Mam na imię Stanisław, wraz z moją żoną Bożeną w dniach 25-27 października 2019 byliśmy uczestnikami Oazy Modlitwy CDM. Rekolekcje odbywały się w Warszawie. Dla mnie osobiście był to czas szczególnej łaski, ponieważ od jakiegoś czasu poszukuje diakonii dla siebie. Te rekolekcje po raz kolejny pokazały mi, że diakonia modlitwy jest dla mnie.

W moim życiu modlitwa odgrywa bardzo ważną role, na modlitwie czuję się dobrze. Treści, które usłyszałem na rekolekcjach dotyczące modlitwy, w szczególności modlitwy uwielbienia oraz sposób przekazu ks. Andrzeja, ton jego głosu, gesty rąk pozwalały mi chłonąć te treści tak, jak gąbka wodę. Spróbuję przekazać te treści, które najbardziej mnie dotknęły. Nauczyłem się, że wiara jest jak talent, który trzeba pielęgnować, ćwiczyć, rozwijać. Wiara jest „ważniejsza” od modlitwy, natomiast modlitwa służy wierze, wyraża wiarę, jest jej konsekwencją. Modlitwa to nie jest żebranie, jest to pełne zaufanie Bogu. Modlitwa bez wiary jest jak świeca bez oliwy, na modlitwie nie ma miejsca na lęk. Modlitwa jest narzędziem, które uwalnia, robi przestrzeń dla Ducha Świętego.

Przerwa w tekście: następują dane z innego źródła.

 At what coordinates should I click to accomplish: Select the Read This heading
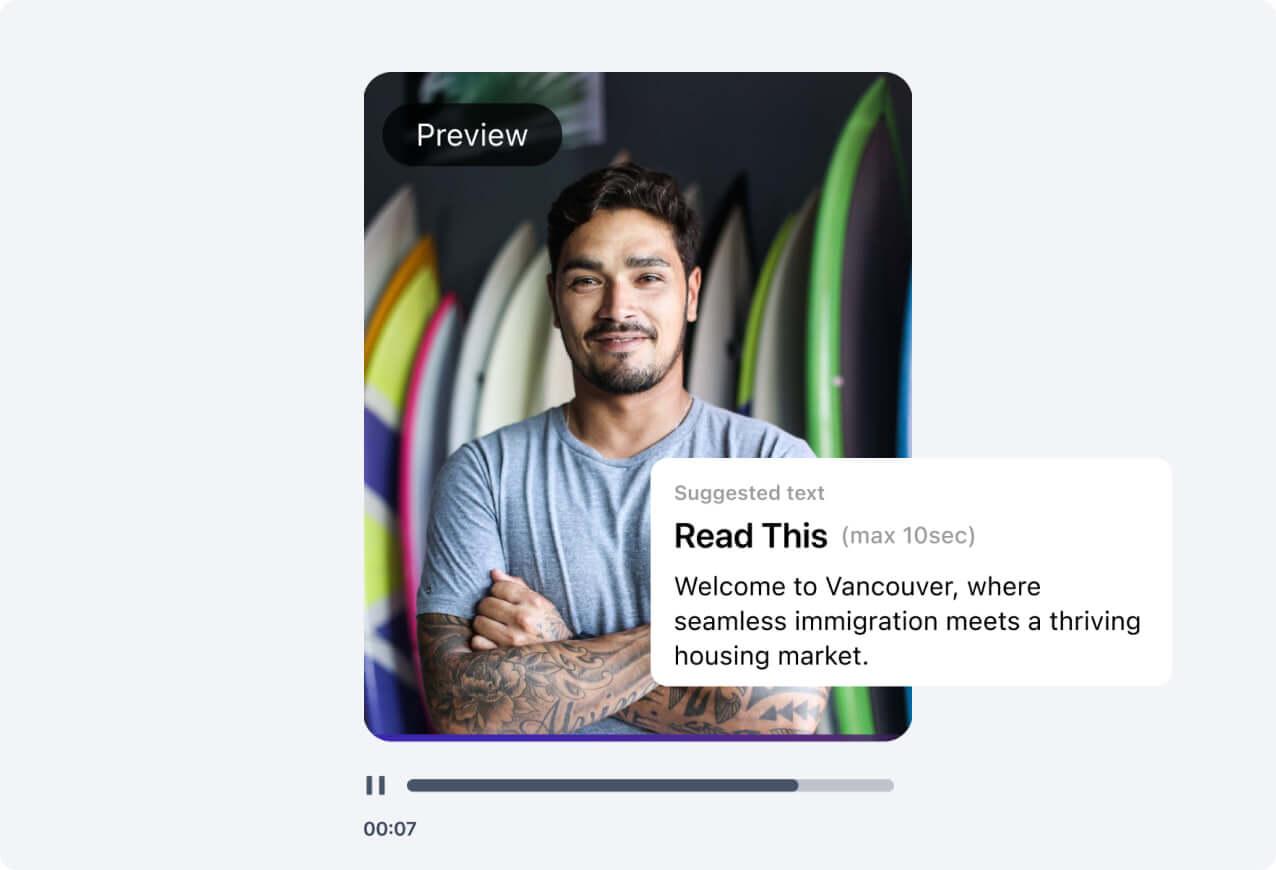[751, 536]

Głęboko w sercu zapadło mi takie stwierdzenia. „Nie bójmy się nic nie mieć w głowie”. W oderwaniu się od wszelkich uzależnień najlepiej służy modlitwa uwielbienia, z którą u mnie do tej pory nie było najlepiej. Jeżeli chcesz uwielbiać Boga nie bój się stracić twarzy, uwielbienie w rzeczach niemożliwych, uwielbienie poprzedza zwycięstwo na przykładzie Księgi Jozuego. Nic tak nas nie rozweseli, jak uwielbienie Boga, tylko Bóg daje pociechę. Mogę śmiało stwierdzić, że powinienem wraz z Maryją uwielbiać Boga za wielkie rzeczy, które uczynił w moim życiu osobistym jak i rodzinnym. Czymś nowym były dla mnie słowa, aby lepiej poznawać Boga niż jego wole. Poznawać Boga, siebie, świadomość celu, Chwała Boga i moje zbawienie. Nie sposób nie wspomnieć o dziedzinie estetycznej uwolnienia, abym starał się dbać o piękno swojej wiary, modlitwy, życia, abym mógł wyzwalać się z wszelkiej brzydoty, abym stawał się wrażliwy na piękno. Wielkim odkryciem było dla mnie to co dowiedziałem się o roli muzyki w liturgii, a szczególnie w czasie modlitwy. Muzyka nie jest upiększaczem ale pięknem, muzyka to pomost w moich relacjach z Bogiem, chroni w nas młodzieńczą świeżość. Przysłowiową wisienką na torcie było to, czego dowiedziałem się na temat tonu głosu w przekazie ewangelii, ale także w relacjach z drugim człowiekiem. Podniesiony ton głosu oddala od innych, stwarza dystans, ton powinien być łagodny ale pewny, nośny a nie głośny. (Boże to tak bardzo dla mnie).

Bogu niech będzie szczególna wdzięczność za ten czas łaski, za wspaniałych ludzi jakich mogłem spotkać, na czele z ks. Andrzejem i Dorotą. Za wszystkich tych, którzy pragną podążać tą samą drogą do Boga. Dążyć do zbawienia. Moim wielkim pragnieniem jest aby opowiadać o tym wszystkim co przeżyłem innym ludziom, aby nie pozostawić tego dla siebie. Proszę, dopomóż mi w tym dobry Boże.